■ **Aim of the task**
Set down the data again in full, keeping every line exactly as it is.

■ **Extracted material**
##############################

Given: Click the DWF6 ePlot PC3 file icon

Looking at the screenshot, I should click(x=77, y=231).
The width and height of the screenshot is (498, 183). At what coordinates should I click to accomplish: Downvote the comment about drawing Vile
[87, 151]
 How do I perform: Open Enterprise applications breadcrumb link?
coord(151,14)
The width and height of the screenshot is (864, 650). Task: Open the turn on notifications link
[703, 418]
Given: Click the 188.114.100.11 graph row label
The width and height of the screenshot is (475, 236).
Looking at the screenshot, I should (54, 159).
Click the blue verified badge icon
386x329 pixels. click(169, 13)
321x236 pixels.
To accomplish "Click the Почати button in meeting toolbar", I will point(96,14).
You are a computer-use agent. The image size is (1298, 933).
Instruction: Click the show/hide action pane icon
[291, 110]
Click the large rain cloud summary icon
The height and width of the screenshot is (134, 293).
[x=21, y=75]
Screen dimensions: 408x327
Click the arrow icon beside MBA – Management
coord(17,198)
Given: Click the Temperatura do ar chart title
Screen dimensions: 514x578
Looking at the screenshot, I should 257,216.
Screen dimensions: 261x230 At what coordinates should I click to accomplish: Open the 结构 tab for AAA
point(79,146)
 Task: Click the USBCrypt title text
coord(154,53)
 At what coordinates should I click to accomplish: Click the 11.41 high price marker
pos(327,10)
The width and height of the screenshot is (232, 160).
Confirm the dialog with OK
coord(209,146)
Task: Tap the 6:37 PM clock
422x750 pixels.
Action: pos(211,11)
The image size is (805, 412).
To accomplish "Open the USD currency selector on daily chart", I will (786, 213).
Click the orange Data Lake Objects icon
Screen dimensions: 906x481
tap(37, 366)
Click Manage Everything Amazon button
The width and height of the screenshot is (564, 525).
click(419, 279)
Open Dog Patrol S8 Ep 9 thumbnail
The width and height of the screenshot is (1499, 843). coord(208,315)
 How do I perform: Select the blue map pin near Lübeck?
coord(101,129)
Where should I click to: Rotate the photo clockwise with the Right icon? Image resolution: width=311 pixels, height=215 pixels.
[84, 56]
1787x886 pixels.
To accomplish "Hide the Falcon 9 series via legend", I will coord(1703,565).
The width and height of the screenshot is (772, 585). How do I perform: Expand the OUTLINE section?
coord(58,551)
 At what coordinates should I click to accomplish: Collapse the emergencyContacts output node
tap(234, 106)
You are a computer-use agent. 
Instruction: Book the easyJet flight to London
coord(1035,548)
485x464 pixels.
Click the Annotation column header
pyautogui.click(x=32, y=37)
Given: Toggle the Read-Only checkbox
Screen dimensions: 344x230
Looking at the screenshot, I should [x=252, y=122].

##############################

■ **Answer box**
Given: Click the DWF6 ePlot PC3 file icon

Looking at the screenshot, I should click(x=77, y=231).
The width and height of the screenshot is (498, 183). At what coordinates should I click to accomplish: Downvote the comment about drawing Vile
[87, 151]
 How do I perform: Open Enterprise applications breadcrumb link?
coord(151,14)
The width and height of the screenshot is (864, 650). Task: Open the turn on notifications link
[703, 418]
Given: Click the 188.114.100.11 graph row label
The width and height of the screenshot is (475, 236).
Looking at the screenshot, I should (54, 159).
Click the blue verified badge icon
386x329 pixels. click(169, 13)
321x236 pixels.
To accomplish "Click the Почати button in meeting toolbar", I will point(96,14).
You are a computer-use agent. The image size is (1298, 933).
Instruction: Click the show/hide action pane icon
[291, 110]
Click the large rain cloud summary icon
The height and width of the screenshot is (134, 293).
[x=21, y=75]
Screen dimensions: 408x327
Click the arrow icon beside MBA – Management
coord(17,198)
Given: Click the Temperatura do ar chart title
Screen dimensions: 514x578
Looking at the screenshot, I should 257,216.
Screen dimensions: 261x230 At what coordinates should I click to accomplish: Open the 结构 tab for AAA
point(79,146)
 Task: Click the USBCrypt title text
coord(154,53)
 At what coordinates should I click to accomplish: Click the 11.41 high price marker
pos(327,10)
The width and height of the screenshot is (232, 160).
Confirm the dialog with OK
coord(209,146)
Task: Tap the 6:37 PM clock
422x750 pixels.
Action: pos(211,11)
The image size is (805, 412).
To accomplish "Open the USD currency selector on daily chart", I will (786, 213).
Click the orange Data Lake Objects icon
Screen dimensions: 906x481
tap(37, 366)
Click Manage Everything Amazon button
The width and height of the screenshot is (564, 525).
click(419, 279)
Open Dog Patrol S8 Ep 9 thumbnail
The width and height of the screenshot is (1499, 843). coord(208,315)
 How do I perform: Select the blue map pin near Lübeck?
coord(101,129)
Where should I click to: Rotate the photo clockwise with the Right icon? Image resolution: width=311 pixels, height=215 pixels.
[84, 56]
1787x886 pixels.
To accomplish "Hide the Falcon 9 series via legend", I will coord(1703,565).
The width and height of the screenshot is (772, 585). How do I perform: Expand the OUTLINE section?
coord(58,551)
 At what coordinates should I click to accomplish: Collapse the emergencyContacts output node
tap(234, 106)
You are a computer-use agent. 
Instruction: Book the easyJet flight to London
coord(1035,548)
485x464 pixels.
Click the Annotation column header
pyautogui.click(x=32, y=37)
Given: Toggle the Read-Only checkbox
Screen dimensions: 344x230
Looking at the screenshot, I should [x=252, y=122].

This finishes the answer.